====== Material provided ======
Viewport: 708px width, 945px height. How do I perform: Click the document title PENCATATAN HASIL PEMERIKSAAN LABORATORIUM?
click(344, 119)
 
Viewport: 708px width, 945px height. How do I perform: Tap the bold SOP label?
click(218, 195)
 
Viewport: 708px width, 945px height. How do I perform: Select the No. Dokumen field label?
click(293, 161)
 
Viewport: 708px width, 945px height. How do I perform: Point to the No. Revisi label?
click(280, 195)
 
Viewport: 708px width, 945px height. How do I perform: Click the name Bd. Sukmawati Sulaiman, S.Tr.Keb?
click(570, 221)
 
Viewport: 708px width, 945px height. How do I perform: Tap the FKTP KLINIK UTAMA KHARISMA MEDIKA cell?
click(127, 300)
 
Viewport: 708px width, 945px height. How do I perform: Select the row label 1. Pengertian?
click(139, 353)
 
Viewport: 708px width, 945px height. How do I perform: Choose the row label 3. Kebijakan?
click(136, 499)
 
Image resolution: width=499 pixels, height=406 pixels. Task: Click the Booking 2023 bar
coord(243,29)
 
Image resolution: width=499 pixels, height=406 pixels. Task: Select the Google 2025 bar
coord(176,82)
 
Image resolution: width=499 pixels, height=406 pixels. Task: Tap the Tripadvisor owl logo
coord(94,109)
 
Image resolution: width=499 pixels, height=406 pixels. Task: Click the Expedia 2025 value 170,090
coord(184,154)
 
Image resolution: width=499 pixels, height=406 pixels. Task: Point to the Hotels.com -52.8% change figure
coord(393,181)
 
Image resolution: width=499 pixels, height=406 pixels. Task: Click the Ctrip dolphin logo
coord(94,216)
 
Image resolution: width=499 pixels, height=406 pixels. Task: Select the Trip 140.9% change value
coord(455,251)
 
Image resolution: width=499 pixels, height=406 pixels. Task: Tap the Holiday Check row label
======
====== Material provided ======
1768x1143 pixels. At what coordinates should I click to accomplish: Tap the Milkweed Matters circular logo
======
====== Material provided ======
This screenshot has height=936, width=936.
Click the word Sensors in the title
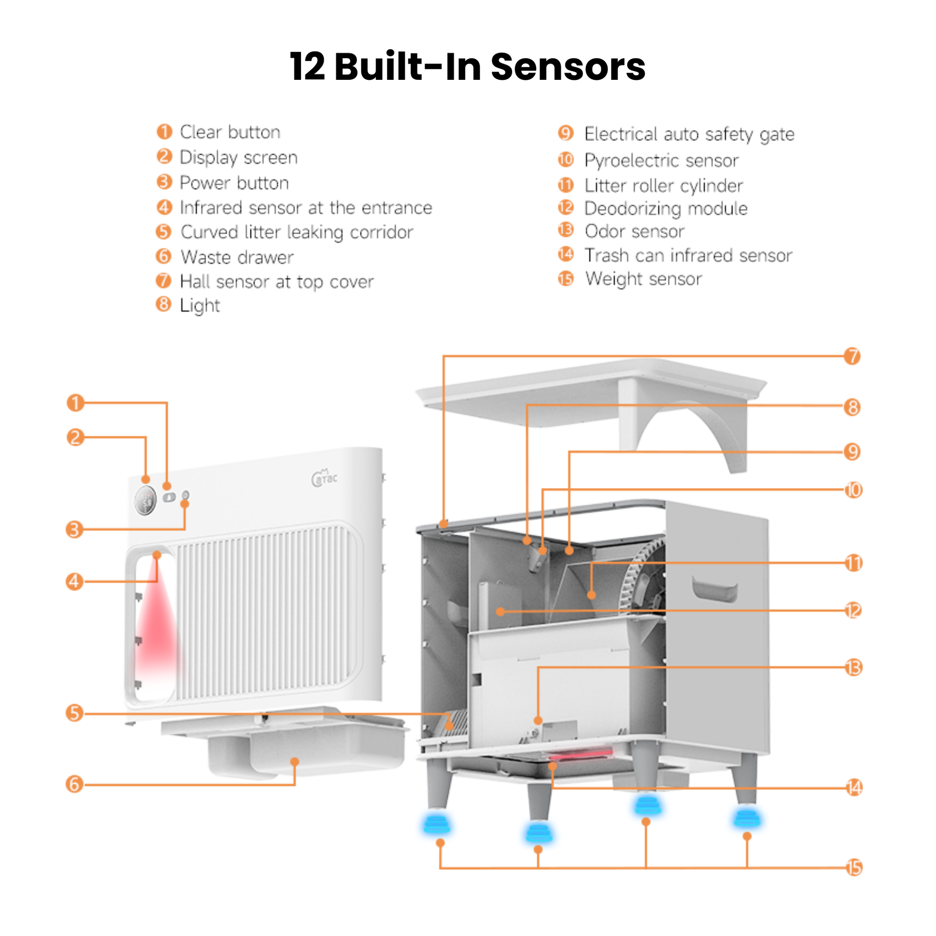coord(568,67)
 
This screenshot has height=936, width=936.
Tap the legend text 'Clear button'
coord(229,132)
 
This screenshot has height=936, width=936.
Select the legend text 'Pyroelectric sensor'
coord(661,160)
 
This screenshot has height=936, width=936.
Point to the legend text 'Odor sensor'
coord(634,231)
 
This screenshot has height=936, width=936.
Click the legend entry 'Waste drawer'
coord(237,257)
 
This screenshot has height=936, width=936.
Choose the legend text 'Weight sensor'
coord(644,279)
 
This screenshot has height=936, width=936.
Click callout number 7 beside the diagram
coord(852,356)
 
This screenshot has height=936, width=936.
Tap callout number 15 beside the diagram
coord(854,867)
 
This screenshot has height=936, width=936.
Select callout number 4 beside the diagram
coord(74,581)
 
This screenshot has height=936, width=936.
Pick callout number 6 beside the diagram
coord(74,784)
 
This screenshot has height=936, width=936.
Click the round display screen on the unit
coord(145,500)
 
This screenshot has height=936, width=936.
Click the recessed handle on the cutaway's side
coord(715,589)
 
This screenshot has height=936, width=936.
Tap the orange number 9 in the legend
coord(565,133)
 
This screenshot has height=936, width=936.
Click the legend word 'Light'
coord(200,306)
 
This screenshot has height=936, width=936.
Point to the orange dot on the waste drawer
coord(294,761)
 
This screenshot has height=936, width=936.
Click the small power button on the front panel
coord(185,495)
======
Problem: Rewrite the records above from the line with "HASIL PEMERIKSAAN LABORATORIUM?" up to and including the line with "click(280, 195)", keeping the requests. Offset every coordinate in the answers by adding 52 to it.

Expected answer:
Viewport: 708px width, 945px height. How do I perform: Click the document title PENCATATAN HASIL PEMERIKSAAN LABORATORIUM?
click(396, 171)
 
Viewport: 708px width, 945px height. How do I perform: Tap the bold SOP label?
click(270, 247)
 
Viewport: 708px width, 945px height. How do I perform: Select the No. Dokumen field label?
click(345, 213)
 
Viewport: 708px width, 945px height. How do I perform: Point to the No. Revisi label?
click(332, 247)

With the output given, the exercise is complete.